Filter the records down to the lines that hold the word "tweet", and copy each of those lines.
[[ Task data, beginning ]]
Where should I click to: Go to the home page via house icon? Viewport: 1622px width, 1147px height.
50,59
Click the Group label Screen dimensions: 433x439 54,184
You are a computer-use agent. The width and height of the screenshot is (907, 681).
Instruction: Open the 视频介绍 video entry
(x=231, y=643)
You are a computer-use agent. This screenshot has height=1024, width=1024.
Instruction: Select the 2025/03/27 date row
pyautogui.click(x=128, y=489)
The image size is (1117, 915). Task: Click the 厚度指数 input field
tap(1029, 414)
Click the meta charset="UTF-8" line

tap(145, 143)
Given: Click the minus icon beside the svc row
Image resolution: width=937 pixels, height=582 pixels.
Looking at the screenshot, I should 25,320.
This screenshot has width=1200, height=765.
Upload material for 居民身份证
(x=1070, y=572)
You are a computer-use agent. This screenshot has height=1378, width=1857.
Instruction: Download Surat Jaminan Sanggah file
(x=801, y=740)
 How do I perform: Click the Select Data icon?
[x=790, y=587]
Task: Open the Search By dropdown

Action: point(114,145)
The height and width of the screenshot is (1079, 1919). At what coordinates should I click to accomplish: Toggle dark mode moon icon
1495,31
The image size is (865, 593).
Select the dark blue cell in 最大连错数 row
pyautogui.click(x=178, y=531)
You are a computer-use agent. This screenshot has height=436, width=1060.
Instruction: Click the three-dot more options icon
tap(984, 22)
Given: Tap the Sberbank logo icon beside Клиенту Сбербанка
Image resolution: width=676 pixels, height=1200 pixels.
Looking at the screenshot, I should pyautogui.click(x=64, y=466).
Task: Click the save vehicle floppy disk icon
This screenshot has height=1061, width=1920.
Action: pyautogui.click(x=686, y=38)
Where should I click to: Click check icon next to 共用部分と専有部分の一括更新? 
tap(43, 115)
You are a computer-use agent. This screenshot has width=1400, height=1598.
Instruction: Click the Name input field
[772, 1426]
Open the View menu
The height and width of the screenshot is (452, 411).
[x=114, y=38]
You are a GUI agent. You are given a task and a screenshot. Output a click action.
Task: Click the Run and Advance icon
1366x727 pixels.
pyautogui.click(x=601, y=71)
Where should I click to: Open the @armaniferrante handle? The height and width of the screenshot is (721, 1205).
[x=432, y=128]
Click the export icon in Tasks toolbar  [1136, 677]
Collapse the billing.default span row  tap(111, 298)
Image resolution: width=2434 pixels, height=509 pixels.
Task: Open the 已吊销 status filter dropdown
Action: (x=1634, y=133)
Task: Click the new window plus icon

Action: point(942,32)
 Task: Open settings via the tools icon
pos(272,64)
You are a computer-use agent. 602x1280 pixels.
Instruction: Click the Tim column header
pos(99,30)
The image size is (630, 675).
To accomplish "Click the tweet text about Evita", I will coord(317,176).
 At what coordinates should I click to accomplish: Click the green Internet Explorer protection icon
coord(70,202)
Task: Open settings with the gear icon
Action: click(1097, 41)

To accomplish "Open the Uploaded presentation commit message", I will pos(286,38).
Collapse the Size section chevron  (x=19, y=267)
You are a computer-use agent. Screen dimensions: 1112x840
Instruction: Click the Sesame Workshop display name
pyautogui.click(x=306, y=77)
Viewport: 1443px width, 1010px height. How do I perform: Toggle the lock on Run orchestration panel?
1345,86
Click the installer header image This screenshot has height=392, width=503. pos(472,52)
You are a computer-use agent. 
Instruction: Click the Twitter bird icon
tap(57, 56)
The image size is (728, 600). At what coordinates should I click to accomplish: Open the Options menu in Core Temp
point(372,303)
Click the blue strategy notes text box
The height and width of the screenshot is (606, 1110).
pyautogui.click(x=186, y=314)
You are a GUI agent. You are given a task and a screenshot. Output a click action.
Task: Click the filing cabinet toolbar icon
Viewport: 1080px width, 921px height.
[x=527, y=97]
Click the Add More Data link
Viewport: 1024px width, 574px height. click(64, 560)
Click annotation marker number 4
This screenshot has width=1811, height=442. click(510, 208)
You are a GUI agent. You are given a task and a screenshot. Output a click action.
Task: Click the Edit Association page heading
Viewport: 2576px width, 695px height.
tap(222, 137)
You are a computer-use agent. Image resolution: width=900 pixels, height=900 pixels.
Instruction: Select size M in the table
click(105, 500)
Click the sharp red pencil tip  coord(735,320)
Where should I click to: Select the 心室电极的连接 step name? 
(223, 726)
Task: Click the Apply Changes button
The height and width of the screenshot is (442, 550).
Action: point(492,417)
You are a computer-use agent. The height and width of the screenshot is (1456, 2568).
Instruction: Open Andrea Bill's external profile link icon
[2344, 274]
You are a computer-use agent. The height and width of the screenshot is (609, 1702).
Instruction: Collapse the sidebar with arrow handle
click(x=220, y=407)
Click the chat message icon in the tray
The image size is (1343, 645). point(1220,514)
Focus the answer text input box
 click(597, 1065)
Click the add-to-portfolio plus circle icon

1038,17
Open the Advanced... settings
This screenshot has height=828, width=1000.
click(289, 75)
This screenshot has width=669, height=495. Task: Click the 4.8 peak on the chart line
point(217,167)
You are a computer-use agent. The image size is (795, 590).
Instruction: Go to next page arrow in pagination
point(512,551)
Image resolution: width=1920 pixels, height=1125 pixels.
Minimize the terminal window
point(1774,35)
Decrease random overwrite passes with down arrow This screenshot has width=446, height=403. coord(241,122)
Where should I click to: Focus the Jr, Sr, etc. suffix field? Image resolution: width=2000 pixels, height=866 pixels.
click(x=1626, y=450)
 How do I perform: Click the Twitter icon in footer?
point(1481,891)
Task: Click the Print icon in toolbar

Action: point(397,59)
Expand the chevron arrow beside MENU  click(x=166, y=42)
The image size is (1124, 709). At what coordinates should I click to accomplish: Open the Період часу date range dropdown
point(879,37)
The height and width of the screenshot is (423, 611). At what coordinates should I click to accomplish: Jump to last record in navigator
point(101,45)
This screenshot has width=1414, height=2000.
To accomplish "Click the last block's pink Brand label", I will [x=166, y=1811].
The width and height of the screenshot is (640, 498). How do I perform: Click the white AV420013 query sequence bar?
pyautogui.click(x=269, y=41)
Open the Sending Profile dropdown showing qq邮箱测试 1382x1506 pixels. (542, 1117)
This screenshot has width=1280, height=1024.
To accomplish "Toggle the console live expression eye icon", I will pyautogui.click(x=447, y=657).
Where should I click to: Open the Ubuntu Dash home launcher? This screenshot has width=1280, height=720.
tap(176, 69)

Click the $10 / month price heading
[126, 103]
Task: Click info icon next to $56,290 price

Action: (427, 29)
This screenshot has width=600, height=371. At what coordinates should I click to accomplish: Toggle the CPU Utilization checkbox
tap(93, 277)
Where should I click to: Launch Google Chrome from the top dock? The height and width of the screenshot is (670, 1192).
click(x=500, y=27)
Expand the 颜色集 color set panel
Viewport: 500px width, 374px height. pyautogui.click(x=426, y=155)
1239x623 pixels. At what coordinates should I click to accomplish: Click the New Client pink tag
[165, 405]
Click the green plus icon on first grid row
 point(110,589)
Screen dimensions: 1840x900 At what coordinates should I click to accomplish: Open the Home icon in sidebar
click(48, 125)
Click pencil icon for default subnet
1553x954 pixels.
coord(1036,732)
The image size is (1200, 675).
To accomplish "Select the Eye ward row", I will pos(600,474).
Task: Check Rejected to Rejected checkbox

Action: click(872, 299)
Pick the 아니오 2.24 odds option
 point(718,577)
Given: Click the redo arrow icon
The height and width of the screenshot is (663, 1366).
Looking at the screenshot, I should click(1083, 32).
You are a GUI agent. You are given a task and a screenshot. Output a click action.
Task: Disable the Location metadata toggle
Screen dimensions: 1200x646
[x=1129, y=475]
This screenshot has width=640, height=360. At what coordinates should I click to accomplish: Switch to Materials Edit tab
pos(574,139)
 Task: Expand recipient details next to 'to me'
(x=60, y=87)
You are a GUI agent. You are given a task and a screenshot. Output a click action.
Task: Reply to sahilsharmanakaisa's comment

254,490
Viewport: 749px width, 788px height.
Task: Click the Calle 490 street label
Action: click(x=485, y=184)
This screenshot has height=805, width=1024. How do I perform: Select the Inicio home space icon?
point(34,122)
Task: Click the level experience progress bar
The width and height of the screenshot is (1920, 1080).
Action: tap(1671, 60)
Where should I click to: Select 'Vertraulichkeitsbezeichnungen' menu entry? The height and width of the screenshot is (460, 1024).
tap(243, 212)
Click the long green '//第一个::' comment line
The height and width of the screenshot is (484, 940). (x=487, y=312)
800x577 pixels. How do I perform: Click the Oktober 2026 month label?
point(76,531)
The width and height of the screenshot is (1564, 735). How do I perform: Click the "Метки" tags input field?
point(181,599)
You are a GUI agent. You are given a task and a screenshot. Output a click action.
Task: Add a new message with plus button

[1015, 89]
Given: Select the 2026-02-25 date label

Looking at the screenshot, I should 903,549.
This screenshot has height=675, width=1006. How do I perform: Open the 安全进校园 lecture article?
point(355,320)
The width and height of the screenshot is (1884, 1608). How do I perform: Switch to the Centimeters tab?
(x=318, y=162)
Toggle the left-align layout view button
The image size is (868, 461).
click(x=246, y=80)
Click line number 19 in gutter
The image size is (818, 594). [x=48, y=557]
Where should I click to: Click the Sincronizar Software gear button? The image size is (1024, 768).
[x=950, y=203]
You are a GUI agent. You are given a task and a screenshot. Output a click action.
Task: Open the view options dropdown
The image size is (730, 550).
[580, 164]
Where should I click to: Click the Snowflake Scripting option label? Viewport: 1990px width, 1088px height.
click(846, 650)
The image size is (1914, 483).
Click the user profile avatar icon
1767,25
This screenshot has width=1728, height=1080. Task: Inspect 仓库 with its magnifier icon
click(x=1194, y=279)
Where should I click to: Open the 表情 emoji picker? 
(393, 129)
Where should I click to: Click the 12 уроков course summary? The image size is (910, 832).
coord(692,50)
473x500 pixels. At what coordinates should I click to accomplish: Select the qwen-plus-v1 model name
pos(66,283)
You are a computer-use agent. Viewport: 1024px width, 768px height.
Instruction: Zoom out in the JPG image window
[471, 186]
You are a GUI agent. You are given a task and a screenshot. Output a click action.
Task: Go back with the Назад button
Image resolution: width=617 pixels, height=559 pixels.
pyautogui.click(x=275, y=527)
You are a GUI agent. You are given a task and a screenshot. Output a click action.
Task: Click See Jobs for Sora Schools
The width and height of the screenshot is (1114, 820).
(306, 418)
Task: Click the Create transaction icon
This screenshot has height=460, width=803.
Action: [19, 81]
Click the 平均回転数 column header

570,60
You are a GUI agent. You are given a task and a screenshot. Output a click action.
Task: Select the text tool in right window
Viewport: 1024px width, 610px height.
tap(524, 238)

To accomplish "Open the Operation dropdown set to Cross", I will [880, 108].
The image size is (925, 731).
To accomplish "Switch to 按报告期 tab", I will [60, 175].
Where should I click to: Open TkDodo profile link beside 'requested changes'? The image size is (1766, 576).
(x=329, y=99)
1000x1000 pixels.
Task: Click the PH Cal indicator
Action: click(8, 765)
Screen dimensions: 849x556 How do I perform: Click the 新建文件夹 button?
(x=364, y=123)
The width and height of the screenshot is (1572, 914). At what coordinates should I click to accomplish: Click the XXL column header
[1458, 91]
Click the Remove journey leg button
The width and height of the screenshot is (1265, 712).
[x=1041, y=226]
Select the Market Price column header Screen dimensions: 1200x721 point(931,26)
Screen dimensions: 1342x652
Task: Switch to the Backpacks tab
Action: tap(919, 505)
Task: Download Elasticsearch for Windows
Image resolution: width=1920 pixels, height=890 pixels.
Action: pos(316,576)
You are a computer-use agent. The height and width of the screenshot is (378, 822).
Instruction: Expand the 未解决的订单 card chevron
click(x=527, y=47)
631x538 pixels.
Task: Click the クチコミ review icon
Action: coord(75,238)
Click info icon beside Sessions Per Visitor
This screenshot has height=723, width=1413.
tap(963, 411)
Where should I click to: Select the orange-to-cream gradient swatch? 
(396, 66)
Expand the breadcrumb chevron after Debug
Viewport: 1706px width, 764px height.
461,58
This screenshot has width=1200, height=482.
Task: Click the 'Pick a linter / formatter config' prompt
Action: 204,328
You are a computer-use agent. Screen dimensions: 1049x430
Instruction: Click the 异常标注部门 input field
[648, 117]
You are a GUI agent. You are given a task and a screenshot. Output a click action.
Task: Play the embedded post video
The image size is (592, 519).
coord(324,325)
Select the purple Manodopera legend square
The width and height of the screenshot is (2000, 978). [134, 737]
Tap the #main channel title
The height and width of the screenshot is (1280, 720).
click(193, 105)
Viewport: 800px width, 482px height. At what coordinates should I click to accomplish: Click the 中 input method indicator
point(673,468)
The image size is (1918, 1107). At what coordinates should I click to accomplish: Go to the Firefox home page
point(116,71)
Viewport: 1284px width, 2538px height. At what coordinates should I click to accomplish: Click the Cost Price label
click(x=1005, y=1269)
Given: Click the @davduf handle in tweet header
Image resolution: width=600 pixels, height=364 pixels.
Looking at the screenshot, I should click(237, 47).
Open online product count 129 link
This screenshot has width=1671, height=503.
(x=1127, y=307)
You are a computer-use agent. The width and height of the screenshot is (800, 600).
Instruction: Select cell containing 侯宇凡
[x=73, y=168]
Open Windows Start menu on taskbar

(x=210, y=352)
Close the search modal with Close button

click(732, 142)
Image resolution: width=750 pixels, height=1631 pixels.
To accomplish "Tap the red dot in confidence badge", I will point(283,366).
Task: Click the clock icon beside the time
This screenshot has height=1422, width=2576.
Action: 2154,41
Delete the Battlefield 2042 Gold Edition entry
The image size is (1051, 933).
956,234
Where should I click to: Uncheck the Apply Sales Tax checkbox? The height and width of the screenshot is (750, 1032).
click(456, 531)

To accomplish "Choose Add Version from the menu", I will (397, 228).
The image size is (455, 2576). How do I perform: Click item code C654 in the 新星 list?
[[ Task data, end ]]
## Answer to this problem
To accomplish "Click the tweet text about Evita", I will coord(317,176).
Given: Click the @davduf handle in tweet header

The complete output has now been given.